▶ Stored entries
------------------------------
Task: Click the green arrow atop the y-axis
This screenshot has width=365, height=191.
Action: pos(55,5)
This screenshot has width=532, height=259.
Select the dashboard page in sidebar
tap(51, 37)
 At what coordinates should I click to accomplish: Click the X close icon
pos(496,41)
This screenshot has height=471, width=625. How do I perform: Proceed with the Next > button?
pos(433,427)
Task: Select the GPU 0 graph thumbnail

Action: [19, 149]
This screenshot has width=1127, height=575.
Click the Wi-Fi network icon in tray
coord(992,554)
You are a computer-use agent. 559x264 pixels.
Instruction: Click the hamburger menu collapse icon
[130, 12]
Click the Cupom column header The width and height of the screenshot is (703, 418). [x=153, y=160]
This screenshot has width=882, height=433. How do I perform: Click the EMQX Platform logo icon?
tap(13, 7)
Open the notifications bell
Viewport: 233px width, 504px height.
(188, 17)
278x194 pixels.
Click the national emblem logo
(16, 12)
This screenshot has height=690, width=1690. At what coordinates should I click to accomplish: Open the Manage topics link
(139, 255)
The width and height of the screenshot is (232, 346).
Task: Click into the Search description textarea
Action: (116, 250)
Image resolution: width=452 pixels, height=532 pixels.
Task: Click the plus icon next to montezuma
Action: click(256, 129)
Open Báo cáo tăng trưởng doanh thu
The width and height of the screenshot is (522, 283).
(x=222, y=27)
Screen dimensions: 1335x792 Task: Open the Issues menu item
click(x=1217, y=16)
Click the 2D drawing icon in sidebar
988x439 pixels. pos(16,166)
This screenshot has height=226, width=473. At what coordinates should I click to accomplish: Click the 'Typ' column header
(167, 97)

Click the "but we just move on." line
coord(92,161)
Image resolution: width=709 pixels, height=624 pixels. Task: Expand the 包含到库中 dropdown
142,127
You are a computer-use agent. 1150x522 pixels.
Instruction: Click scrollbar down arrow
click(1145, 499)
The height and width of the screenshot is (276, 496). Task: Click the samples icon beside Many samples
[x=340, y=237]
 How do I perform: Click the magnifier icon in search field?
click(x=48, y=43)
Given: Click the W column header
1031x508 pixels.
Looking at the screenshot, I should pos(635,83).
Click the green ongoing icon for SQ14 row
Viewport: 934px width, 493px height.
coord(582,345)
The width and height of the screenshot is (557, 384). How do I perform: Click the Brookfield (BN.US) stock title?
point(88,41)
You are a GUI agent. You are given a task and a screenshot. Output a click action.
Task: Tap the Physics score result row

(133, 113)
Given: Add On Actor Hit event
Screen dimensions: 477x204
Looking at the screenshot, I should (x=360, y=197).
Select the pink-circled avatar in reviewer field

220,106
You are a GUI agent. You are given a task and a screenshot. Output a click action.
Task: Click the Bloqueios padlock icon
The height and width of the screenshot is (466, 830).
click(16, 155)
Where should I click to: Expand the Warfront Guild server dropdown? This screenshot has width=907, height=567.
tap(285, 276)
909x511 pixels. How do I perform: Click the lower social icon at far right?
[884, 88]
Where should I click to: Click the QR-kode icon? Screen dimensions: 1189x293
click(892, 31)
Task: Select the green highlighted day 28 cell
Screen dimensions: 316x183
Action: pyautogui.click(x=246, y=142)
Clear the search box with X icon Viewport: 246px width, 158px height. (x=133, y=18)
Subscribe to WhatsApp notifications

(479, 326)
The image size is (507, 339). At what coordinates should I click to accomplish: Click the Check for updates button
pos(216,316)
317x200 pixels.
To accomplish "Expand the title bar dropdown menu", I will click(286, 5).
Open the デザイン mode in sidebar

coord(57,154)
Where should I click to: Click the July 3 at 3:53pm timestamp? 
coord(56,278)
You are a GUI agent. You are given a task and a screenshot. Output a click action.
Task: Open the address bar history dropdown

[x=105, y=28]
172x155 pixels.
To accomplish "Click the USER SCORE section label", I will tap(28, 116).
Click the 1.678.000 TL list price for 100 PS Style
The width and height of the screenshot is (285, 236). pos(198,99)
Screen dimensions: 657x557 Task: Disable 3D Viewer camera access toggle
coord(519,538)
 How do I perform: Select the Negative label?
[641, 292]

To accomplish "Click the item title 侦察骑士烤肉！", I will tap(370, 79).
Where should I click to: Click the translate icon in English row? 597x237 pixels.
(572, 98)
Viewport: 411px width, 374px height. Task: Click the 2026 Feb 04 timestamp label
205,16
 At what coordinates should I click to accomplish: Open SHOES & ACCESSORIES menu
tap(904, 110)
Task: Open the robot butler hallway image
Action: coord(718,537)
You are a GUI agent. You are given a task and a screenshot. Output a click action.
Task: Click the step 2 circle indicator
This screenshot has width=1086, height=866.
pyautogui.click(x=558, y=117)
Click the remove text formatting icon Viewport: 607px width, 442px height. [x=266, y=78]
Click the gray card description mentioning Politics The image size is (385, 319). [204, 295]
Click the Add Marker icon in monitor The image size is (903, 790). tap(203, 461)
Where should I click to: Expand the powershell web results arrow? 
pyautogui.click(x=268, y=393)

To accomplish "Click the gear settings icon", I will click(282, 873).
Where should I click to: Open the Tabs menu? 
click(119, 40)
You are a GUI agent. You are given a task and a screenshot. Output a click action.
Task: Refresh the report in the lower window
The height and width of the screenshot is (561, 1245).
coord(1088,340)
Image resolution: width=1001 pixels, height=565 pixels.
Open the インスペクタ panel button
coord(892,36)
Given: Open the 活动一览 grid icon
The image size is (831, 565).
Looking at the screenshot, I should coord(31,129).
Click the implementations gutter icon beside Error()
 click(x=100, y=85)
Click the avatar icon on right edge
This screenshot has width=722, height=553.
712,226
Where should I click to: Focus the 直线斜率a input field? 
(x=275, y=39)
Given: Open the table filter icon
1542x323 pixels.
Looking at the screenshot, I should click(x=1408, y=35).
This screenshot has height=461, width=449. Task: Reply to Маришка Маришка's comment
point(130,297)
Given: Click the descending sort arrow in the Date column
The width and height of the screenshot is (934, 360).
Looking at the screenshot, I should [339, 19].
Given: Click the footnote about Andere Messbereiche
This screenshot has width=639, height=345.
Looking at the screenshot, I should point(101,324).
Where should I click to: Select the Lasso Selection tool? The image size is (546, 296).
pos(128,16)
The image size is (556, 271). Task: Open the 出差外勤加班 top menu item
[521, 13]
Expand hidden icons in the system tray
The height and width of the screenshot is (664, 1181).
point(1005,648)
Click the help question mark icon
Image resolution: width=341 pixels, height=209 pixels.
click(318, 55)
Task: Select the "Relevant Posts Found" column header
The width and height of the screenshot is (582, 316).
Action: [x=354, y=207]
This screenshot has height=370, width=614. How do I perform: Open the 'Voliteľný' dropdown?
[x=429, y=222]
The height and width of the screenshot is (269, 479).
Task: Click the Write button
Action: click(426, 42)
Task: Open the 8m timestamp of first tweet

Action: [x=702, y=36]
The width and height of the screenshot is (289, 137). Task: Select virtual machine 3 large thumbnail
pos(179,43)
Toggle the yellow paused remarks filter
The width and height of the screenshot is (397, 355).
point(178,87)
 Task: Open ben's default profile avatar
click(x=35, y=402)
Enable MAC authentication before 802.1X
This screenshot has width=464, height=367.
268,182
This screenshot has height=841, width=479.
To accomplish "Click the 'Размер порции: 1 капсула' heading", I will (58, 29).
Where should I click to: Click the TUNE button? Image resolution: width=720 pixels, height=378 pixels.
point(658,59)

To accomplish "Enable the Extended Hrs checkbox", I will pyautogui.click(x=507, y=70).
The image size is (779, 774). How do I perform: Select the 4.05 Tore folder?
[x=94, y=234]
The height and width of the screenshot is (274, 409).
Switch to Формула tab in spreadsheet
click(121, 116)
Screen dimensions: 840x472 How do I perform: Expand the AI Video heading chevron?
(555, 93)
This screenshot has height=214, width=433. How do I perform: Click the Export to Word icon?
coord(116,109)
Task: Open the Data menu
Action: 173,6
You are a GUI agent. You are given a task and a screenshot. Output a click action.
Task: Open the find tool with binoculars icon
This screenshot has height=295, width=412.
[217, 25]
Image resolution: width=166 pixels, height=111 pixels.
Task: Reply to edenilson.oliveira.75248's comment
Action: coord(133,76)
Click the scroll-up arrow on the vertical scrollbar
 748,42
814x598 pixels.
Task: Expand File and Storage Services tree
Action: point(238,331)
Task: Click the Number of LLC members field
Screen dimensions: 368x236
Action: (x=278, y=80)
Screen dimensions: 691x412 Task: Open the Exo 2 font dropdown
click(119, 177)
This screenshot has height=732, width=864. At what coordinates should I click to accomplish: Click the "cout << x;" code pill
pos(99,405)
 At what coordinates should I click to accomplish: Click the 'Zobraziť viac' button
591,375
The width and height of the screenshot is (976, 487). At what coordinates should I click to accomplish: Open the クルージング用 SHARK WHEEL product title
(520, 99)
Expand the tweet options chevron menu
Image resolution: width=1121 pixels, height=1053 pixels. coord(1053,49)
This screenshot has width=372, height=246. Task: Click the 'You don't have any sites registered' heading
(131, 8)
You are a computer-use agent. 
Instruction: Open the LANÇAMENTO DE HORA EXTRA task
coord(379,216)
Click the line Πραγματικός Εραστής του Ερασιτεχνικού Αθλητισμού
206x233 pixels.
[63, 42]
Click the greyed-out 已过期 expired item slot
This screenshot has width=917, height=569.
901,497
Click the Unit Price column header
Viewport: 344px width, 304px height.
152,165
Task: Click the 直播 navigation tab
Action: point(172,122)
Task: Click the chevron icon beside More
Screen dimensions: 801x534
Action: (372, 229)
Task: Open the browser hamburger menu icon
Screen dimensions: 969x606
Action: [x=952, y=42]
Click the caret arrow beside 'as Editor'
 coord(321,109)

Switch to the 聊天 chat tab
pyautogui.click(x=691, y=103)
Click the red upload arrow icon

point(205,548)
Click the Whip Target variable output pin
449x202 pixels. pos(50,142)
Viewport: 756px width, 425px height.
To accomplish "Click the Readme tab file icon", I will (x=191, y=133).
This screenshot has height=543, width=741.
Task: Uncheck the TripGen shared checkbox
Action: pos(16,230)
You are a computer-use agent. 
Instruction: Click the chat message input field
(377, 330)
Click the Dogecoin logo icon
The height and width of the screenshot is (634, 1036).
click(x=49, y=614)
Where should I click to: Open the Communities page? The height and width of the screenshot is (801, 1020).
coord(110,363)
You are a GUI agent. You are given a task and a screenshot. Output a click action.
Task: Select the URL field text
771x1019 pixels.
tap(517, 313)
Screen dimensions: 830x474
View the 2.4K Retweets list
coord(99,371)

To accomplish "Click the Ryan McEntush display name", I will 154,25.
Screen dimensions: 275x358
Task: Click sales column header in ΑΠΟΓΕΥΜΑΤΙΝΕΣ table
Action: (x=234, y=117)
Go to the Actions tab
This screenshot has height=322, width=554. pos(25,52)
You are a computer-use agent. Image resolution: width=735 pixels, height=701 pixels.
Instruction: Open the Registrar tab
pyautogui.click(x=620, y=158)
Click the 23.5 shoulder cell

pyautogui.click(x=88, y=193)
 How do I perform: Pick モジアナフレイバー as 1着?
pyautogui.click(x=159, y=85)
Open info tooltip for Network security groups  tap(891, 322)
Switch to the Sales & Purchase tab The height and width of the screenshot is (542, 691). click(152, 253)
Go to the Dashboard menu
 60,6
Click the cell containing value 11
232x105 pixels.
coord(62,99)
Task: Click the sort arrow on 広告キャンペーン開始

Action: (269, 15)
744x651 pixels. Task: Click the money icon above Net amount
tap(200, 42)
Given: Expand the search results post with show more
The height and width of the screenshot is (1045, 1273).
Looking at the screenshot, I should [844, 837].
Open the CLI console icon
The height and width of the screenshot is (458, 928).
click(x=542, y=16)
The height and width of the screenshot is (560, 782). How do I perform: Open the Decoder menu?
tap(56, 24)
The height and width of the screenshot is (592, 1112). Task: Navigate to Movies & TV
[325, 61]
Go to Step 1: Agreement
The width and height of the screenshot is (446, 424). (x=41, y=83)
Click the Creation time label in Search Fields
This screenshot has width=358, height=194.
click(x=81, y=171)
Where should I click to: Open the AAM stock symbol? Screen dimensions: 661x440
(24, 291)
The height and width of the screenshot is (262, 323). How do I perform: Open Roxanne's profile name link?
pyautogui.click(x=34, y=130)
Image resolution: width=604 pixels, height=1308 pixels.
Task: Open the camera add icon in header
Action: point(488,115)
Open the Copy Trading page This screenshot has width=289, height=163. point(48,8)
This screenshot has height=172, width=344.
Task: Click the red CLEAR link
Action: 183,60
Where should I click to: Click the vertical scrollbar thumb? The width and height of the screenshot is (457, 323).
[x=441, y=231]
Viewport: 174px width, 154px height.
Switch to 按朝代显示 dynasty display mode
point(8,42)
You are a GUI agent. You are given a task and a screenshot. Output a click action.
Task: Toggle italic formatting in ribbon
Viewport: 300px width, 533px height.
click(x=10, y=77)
------------------------------
▶ AIM OF THE TASK
A line belongs in the answer if it contains the word "computer"; copy every such line from the data above.

▶ RESULT FOR THIS TASK
You are a computer-use agent. 559x264 pixels.
You are a computer-use agent. 1150x522 pixels.
You are a computer-use agent. 
You are a computer-use agent. 
You are a computer-use agent. Image resolution: width=735 pixels, height=701 pixels.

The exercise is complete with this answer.